Seducciones y metamorfosis de Carlos García Gual, que acaba de publicar la acaba de publicar la editorial Turner. De todos los mitos griegos, ninguno ha evolucionado tanto ni está tan integrado en nuestra sociedad actual como las sirenas.
«Muchas tascas lucen sirenas en la puerta, ciudades como Nápoles o Varsovia tienen a la sirena como emblema y la expresión ‘cantos de sirena’ puede leerse con frecuencia en los periódicos», explica el catedrático de Filología Griega García Gual.
Pero ¿qué tienen ellas que no tengan otras criaturas de leyenda? «Son una llamada al placer basada en los encantos femeninos», reflexiona este experto.
La sabiduría como tentación
Las sirenas primigenias, sin embargo, no ofrecían tentaciones eróticas (lo hubieran tenido complicado con sus patas palmeadas y sus cuerpos de ave, similares a los de las arpías). Lo que le ofrecían a los navegantes para atraerlos era sabiduría, información sobre el mundo heroico y los dioses.
Las dos sirenas a las que se enfrentó Ulises en La Odisea, de Homero, (primer texto literario en el que aparecen estas criaturas) no tentaron al héroe con promesas amorosas, sino que le ofrecían sabiduría y conocimientos de primera mano sobre las más recientes hazañas de los héroes de Troya.

> [LISTADO DE DATOS]
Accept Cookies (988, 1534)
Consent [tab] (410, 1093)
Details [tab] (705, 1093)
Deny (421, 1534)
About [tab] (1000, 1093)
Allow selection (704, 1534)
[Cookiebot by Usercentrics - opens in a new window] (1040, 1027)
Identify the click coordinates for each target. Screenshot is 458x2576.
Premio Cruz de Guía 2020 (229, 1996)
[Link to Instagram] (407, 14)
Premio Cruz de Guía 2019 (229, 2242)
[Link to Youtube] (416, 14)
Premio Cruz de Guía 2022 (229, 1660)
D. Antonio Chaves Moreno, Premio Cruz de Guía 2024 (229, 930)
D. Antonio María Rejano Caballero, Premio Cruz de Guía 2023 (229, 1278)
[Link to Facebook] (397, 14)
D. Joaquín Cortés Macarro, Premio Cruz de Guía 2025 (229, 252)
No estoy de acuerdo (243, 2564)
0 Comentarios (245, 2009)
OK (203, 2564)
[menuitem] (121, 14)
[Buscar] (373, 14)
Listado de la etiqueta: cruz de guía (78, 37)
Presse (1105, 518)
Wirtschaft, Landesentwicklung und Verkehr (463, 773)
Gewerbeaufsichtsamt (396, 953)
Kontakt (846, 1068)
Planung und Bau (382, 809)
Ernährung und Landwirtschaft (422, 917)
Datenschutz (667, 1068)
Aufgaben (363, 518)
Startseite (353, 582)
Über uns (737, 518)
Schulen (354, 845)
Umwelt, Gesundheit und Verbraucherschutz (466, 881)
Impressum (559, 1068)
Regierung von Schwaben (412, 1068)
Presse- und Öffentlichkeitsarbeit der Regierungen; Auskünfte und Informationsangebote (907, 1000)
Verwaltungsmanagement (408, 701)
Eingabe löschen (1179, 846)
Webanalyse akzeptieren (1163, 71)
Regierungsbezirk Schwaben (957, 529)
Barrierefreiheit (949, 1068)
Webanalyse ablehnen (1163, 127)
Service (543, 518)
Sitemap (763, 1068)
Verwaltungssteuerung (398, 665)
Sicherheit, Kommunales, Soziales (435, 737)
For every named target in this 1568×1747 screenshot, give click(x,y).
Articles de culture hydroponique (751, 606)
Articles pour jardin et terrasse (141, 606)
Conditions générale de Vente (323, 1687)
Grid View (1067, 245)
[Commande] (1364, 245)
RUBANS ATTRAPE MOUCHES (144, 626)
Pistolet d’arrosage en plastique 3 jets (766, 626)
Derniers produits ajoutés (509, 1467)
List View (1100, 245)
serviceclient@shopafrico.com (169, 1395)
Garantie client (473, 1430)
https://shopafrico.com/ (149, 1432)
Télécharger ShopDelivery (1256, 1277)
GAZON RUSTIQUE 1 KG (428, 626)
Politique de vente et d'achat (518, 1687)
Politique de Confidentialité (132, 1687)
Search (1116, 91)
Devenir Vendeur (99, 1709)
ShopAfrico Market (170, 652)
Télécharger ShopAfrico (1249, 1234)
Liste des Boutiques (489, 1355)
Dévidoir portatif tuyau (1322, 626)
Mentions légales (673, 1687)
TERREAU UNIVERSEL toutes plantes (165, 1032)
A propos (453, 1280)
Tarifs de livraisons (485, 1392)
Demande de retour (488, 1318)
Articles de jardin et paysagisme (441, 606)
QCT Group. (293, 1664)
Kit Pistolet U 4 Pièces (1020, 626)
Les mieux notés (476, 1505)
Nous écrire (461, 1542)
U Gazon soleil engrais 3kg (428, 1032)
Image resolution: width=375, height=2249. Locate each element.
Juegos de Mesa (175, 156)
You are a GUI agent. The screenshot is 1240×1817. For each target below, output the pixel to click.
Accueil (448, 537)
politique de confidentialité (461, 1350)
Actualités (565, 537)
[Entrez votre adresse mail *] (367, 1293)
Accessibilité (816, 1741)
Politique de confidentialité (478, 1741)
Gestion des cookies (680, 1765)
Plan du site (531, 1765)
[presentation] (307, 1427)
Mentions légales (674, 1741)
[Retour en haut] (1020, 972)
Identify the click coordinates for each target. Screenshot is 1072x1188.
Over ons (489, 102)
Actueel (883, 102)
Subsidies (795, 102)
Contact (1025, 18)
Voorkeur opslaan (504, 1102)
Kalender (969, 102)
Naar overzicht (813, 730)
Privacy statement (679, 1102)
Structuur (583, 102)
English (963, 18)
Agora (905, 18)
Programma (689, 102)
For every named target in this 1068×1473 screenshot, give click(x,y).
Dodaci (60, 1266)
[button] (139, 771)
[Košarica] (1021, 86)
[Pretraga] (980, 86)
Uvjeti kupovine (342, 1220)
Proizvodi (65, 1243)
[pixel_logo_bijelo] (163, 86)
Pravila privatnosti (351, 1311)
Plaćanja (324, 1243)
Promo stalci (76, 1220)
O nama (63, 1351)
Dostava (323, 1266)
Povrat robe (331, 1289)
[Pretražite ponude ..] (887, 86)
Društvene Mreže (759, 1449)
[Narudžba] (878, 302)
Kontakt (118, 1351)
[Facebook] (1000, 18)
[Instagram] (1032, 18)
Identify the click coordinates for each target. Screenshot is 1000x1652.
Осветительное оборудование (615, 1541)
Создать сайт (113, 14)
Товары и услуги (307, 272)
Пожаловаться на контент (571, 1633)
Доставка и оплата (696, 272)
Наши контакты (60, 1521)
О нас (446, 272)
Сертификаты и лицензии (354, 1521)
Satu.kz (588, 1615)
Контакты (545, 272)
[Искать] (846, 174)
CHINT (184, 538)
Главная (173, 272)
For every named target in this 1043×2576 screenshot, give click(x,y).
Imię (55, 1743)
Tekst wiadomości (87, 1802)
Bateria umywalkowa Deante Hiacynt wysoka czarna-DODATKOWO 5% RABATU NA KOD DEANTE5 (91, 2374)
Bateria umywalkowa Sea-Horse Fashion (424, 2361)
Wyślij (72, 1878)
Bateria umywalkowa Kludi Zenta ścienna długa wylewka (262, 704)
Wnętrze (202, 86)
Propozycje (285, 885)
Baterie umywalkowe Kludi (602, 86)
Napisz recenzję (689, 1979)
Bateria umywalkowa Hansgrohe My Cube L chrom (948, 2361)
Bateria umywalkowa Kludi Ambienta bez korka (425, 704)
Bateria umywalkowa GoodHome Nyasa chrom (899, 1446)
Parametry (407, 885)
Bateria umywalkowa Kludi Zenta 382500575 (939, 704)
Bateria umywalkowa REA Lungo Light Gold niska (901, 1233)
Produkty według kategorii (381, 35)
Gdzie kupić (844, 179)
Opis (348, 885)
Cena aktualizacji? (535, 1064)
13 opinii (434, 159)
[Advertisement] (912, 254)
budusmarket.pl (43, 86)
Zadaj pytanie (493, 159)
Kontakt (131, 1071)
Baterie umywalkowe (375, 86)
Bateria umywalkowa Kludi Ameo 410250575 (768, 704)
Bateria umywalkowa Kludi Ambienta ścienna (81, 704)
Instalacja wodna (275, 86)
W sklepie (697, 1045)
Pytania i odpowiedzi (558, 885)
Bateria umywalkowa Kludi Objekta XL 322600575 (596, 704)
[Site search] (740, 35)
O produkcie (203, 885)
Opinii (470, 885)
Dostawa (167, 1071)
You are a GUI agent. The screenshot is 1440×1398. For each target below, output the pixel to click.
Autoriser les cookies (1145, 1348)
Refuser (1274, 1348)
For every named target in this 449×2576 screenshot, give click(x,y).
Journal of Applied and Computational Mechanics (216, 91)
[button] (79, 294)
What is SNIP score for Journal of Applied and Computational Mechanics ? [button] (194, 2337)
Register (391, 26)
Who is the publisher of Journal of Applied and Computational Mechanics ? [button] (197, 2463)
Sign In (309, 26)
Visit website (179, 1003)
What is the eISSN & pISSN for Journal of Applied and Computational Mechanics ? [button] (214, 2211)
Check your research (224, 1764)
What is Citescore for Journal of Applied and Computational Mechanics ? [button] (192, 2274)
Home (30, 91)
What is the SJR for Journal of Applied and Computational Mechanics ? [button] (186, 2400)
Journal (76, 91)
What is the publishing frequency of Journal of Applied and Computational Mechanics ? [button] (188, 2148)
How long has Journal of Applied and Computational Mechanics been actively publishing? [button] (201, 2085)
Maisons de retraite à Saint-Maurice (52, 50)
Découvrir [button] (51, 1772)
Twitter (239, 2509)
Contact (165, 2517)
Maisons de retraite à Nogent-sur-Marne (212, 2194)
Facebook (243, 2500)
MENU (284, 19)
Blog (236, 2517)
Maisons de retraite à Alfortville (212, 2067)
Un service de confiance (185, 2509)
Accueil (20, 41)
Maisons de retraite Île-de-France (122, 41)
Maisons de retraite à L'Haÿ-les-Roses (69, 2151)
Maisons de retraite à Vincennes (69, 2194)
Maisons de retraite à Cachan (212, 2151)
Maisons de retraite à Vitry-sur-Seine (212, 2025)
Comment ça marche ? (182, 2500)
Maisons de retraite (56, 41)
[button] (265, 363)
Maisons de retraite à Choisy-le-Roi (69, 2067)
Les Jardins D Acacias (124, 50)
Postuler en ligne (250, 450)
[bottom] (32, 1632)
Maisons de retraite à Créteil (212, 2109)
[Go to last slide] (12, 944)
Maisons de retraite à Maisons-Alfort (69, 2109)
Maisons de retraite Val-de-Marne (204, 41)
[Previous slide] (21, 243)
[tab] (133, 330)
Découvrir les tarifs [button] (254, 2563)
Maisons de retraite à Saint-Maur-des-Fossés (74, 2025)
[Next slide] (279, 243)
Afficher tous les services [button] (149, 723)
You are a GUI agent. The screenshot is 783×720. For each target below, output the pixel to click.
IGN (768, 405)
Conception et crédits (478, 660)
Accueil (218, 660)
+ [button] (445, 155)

> [TAREA SOLICITADA 1] Reproduzca literalmente el pasaje del texto sobre las sirenas que empieza en las palabras «La sabiduría como» y concluye tras «héroes de Troya.».
> [TAREA SOLICITADA 2] Según el texto sobre las sirenas, ¿qué ofrecían las sirenas primigenias a los navegantes para atraerlos?
Las líneas no intervienen en este ejercicio.

> [RESPUESTA ESPERADA 1]
La sabiduría como tentación
Las sirenas primigenias, sin embargo, no ofrecían tentaciones eróticas (lo hubieran tenido complicado con sus patas palmeadas y sus cuerpos de ave, similares a los de las arpías). Lo que le ofrecían a los navegantes para atraerlos era sabiduría, información sobre el mundo heroico y los dioses.
Las dos sirenas a las que se enfrentó Ulises en La Odisea, de Homero, (primer texto literario en el que aparecen estas criaturas) no tentaron al héroe con promesas amorosas, sino que le ofrecían sabiduría y conocimientos de primera mano sobre las más recientes hazañas de los héroes de Troya.

> [RESPUESTA ESPERADA 2] Sabiduría, información sobre el mundo heroico y los dioses.